Kobiety na wojnie. "Niebezpieczny narkotyk"
Dlaczego kobiety decydują się wyjechać na wojnę? O wyjazdach do miejsc szczególnie niebezpiecznych opowiedziały: dziennikarka Informacyjnej Agencji Radiowej Agnieszka Drążkiewicz, pielęgniarka i żołnierz chorąży Renata Oleksy oraz starszy szeregowy Sylwia Kujawa.
Agnieszka Drążkiewicz na misjach była kilkanaście razy. Większość stanowiły krótkie wyjazdy kilku- lub kilkunastodniowe, ale parę razy zdarzyło jej się być dłużej. Pierwszy raz wyjechała, zostawiając w domu małe dziecko i nie mówiąc rodzicom, dokąd jedzie.

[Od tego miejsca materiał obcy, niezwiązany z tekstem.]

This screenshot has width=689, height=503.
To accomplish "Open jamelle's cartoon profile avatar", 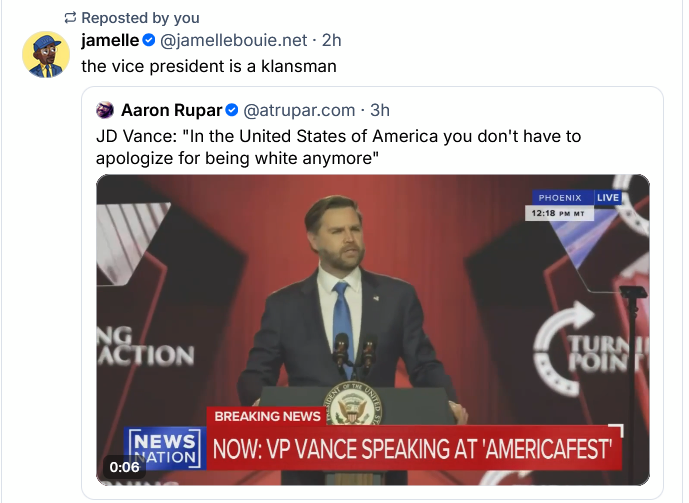I will point(45,55).
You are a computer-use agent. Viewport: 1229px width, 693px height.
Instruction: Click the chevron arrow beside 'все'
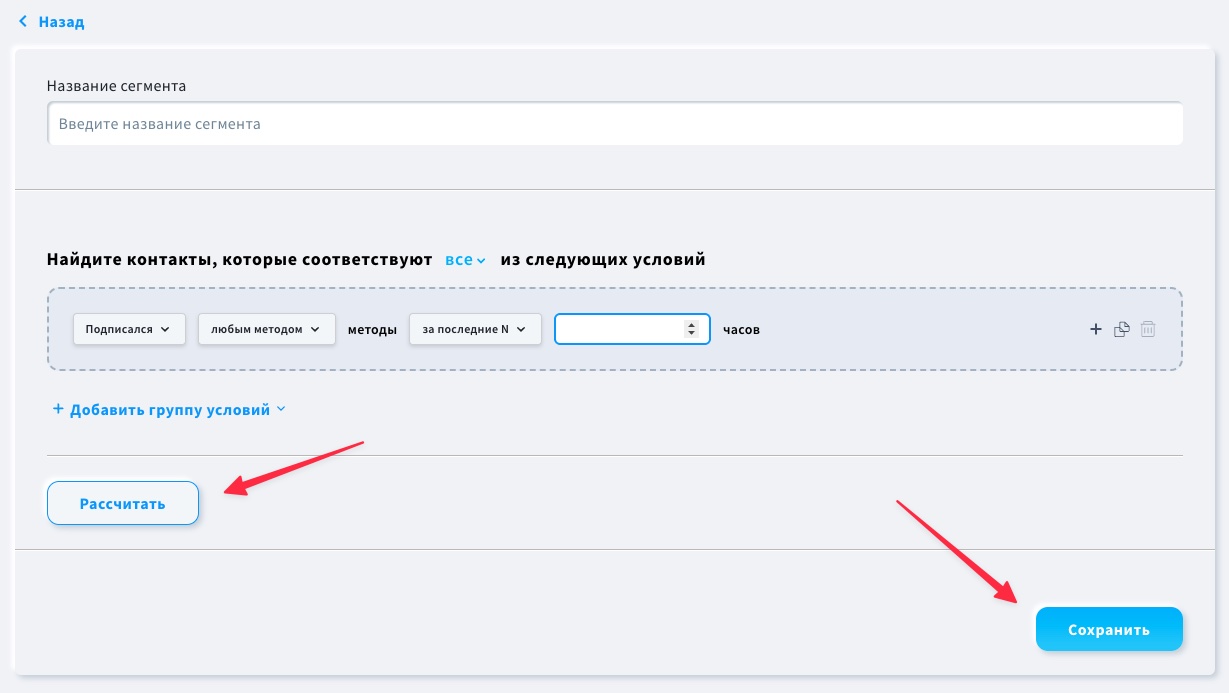pyautogui.click(x=481, y=261)
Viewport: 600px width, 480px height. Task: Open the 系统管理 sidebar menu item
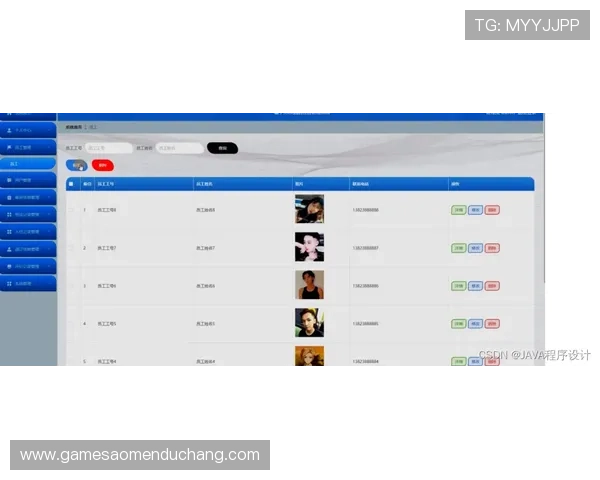tap(28, 284)
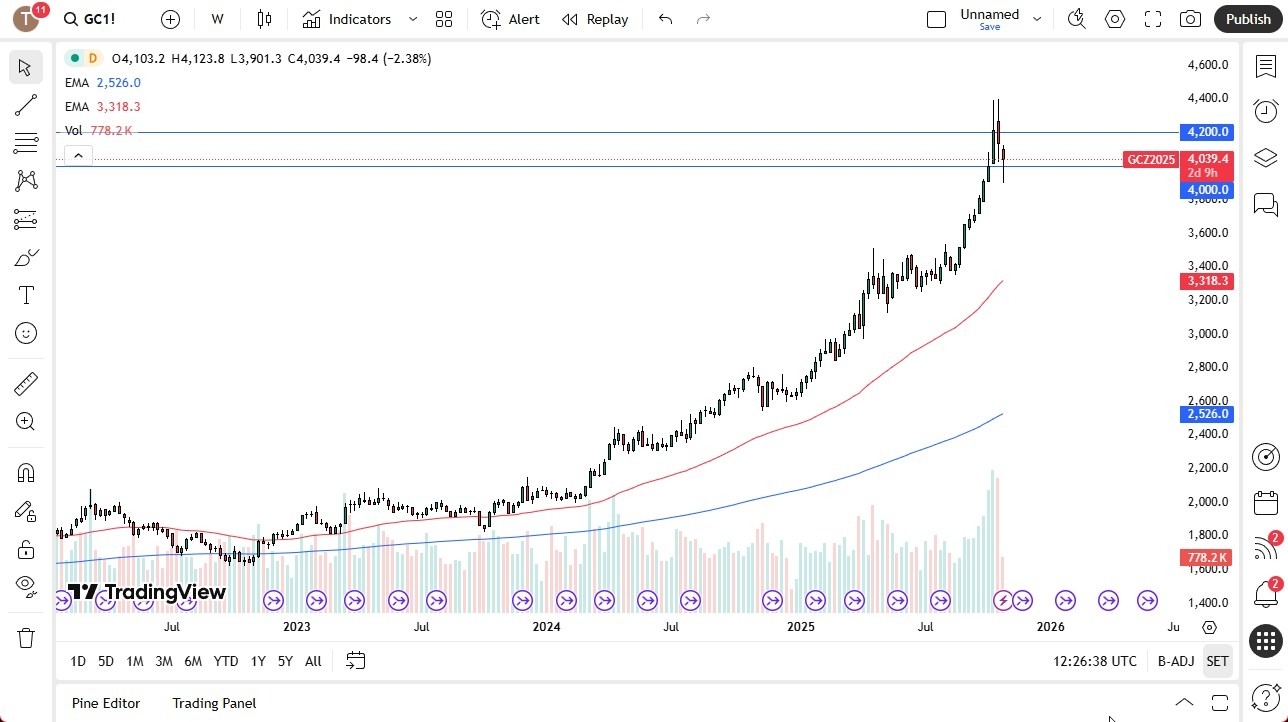Click the Publish button

(x=1247, y=18)
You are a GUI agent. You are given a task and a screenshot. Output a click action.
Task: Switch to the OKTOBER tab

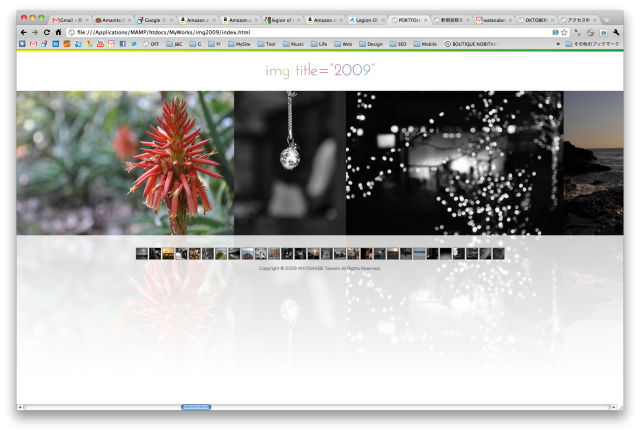click(536, 20)
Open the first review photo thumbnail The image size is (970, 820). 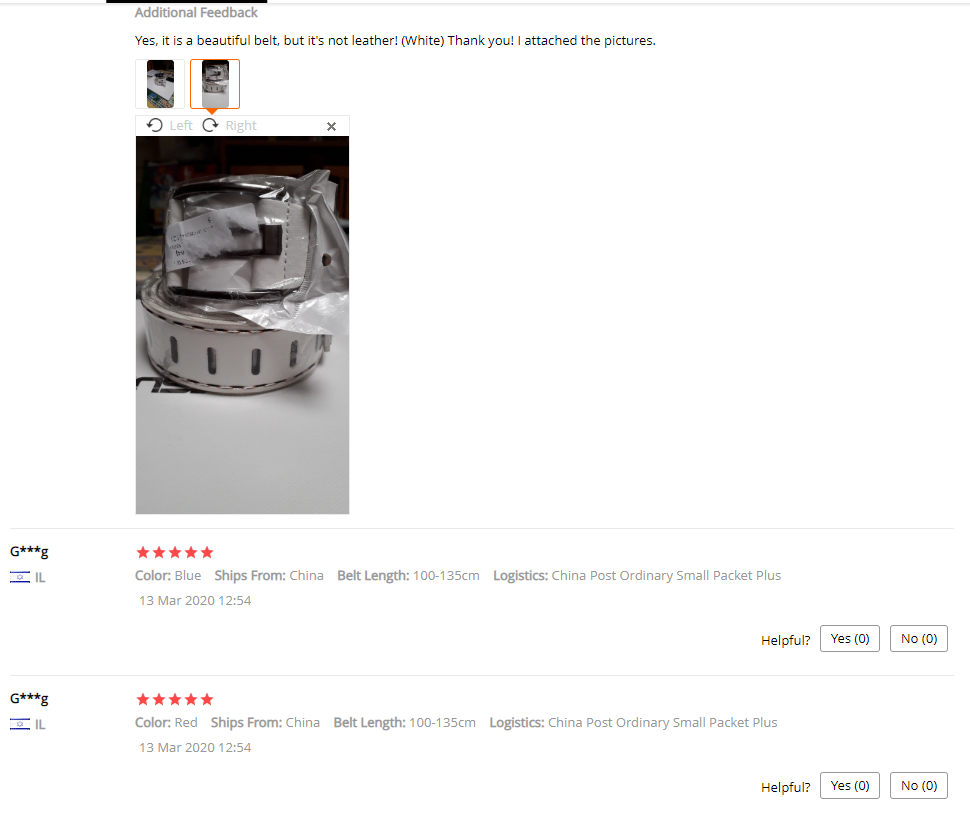click(x=160, y=84)
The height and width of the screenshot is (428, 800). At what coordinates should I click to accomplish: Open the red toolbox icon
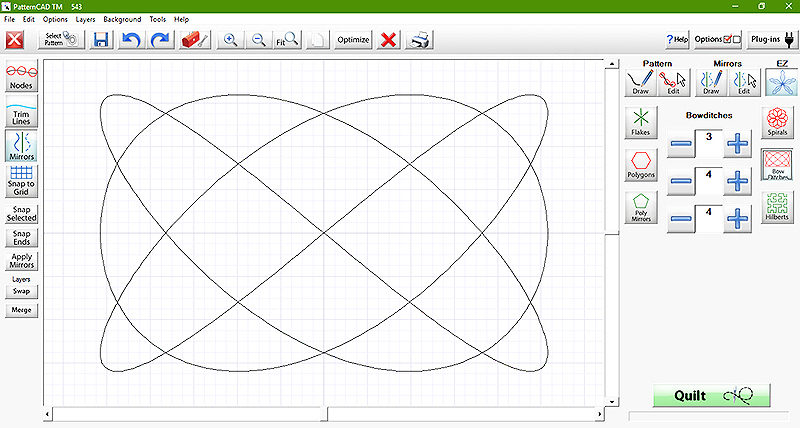point(192,40)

- Moja mama zawsze bardzo się stresowała, jak wyjeżdżałam - tłumaczy dziennikarka. - Jak próbowała się dodzwonić, to ją zrzucałam i tylko wysyłałam SMS-a: Mamo, nie mogę, jestem w tajnym miejscu.
Siedem razy na misje wyjeżdżała też Agnieszka Drążkiewicz. Nie założyła rodziny i przyznaje, że to na pewno ułatwiało jej podjęcie decyzji. - Nie mam dylematu, co będzie się działo z moją najbliższą rodziną - mężem czy dzieckiem.